Namun, ketika sampai di Tegal, foto itu raib.
Kemudian ia melanjutkan perjalanannya ke Solo.
Ketika
sampai di rumah Al-‘Alamah Habib Anis Al-Habsyi di Solo, di kantungnya
terasa ada sesuatu yang mengganjal. Setelah diraba, ternyata ganjalan
itu adalah sebuah foto, yaitu foto syarifah pemberian ibunya.
Saat
bertemu Habib Anis, Habib Hasan minta pendapatnya tentang calon
istrinya yang wajahnya ada di dalam foto itu. Padahal sampai detik itu
ia belum melihat wajah di foto itu.
Dan ternyata Habib Anis menyatakan persetujuannya terhadap calon tersebut.
Sekembalinya ke Bogor, kepada ibunya Habib Hasan menceritakan pertemuannya dengan Habib Anis.
Maka
keluarganya pun segera mempersiapkan acara untuk melamar gadis itu.
Pada saat itulah Habib Hasan baru berani melihat wajah di foto yang
telah dibawanya ke mana-mana itu, yang ternyata adalah Syarifah Muznah
binti Ahmad Al-Haddad, keponakan Habib Abdul Qadir bin Ahmad Al-Haddad,
Condet.
Lamaran tidak bertepuk sebelah tangan.
Sebulan kemudian, pernikahan dua sejoli itu dilangsungkan di rumah mempelai perempuan.
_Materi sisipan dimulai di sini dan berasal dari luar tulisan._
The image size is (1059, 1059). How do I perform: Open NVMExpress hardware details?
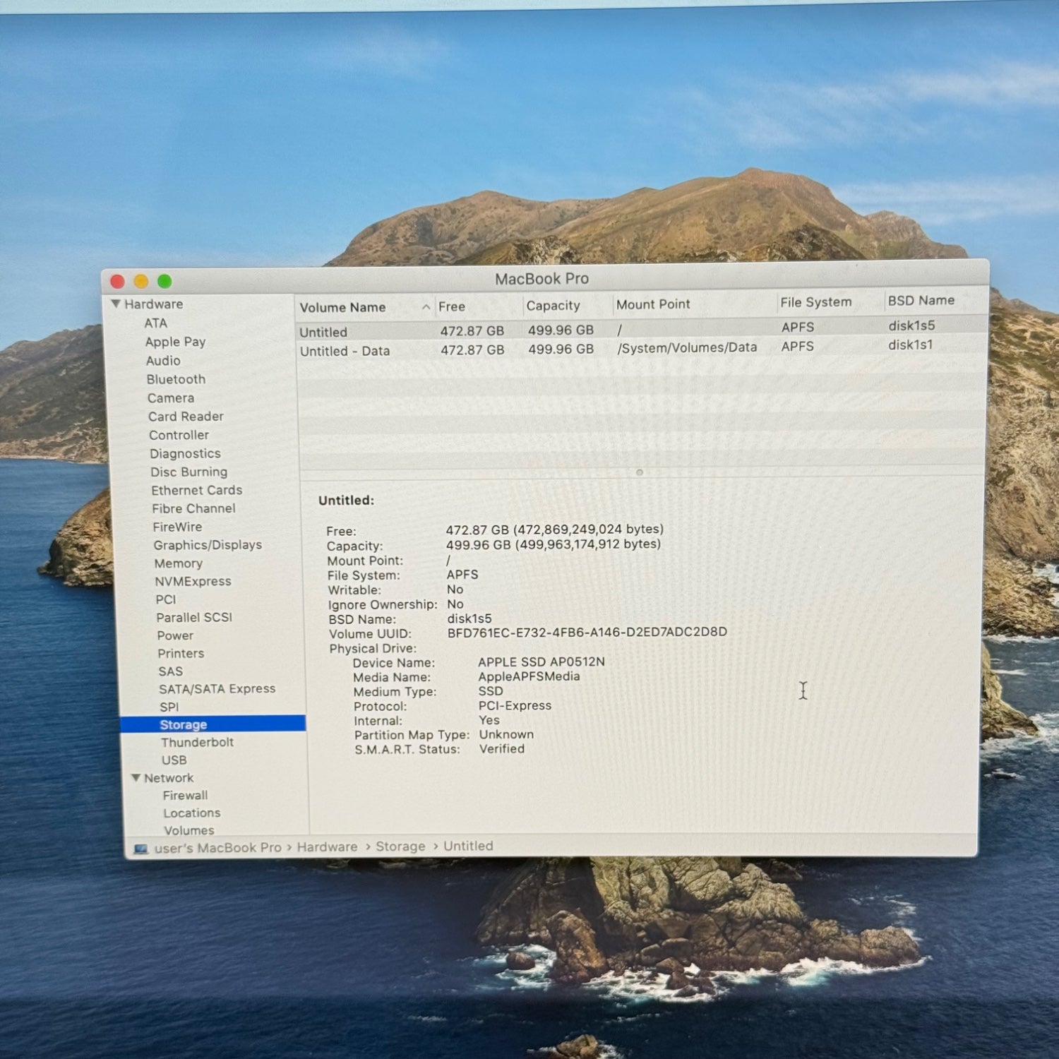(193, 581)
Kini pasangan itu telah dikaruniai empat orang anak: Rogayah, 8 tahun,
Attos Abdullah, 7 tahun, Ali 6 tahun dan Abdulqodir(bulan).
Setelah
Habib Hasan berkeluarga, semuanya jadi tambah lancar. Jama’ahnya
bertambah hingga enam ribu orang, tersebar di Jakarta Selatan dan Timur.
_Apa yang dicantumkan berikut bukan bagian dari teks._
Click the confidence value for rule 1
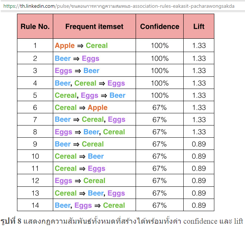The image size is (245, 227). [x=160, y=46]
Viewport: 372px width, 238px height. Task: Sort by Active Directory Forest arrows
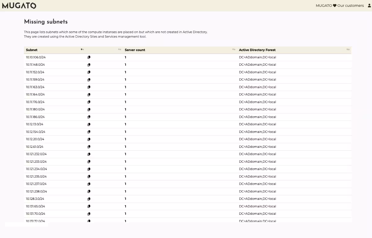[348, 50]
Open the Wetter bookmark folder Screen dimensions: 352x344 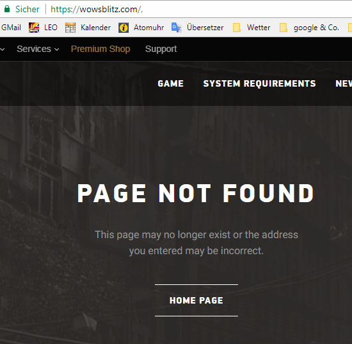(x=252, y=28)
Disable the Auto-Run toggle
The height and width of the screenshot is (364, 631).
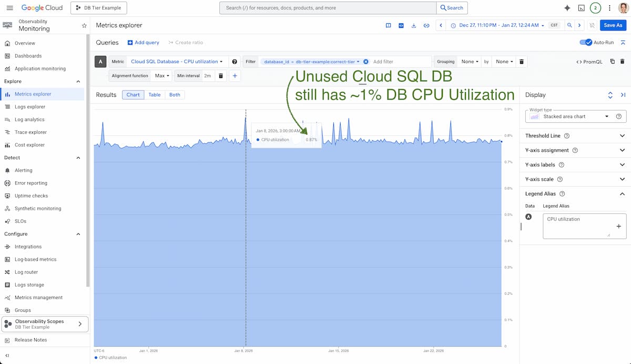[585, 42]
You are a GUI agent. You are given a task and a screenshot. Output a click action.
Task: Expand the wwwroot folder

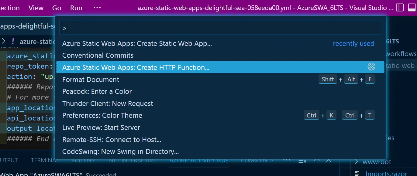[x=357, y=162]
Bahkan tahun 2005 jumlah jama’ah mencapai 15 ribu orang.
Tahun
berikutnya, Habib Hasan pindah ke Kampung Manggis di depan kantor
Darul Aitam di Jalan Kahfi I, Jakarta Selatan. Di situ dia membangun
rumah dan mushalla di atas tanah hibah dari H. Abdul Gofar, Hj. Nur
Utami, dan H. Masturoh.
Pada tahun itu juga Habib Hasan
mengukuhkan Yayasan Nurul Musthofa, yang diketuai oleh adiknya, Habib
Abdullah bin Ja’far Assegaf, dan dia sendiri, dengan izin resmi dari
Departemen Agama.
Tahun 2006, Majelis Ta’lim Nurul Musthofa berkembang semakin pesat.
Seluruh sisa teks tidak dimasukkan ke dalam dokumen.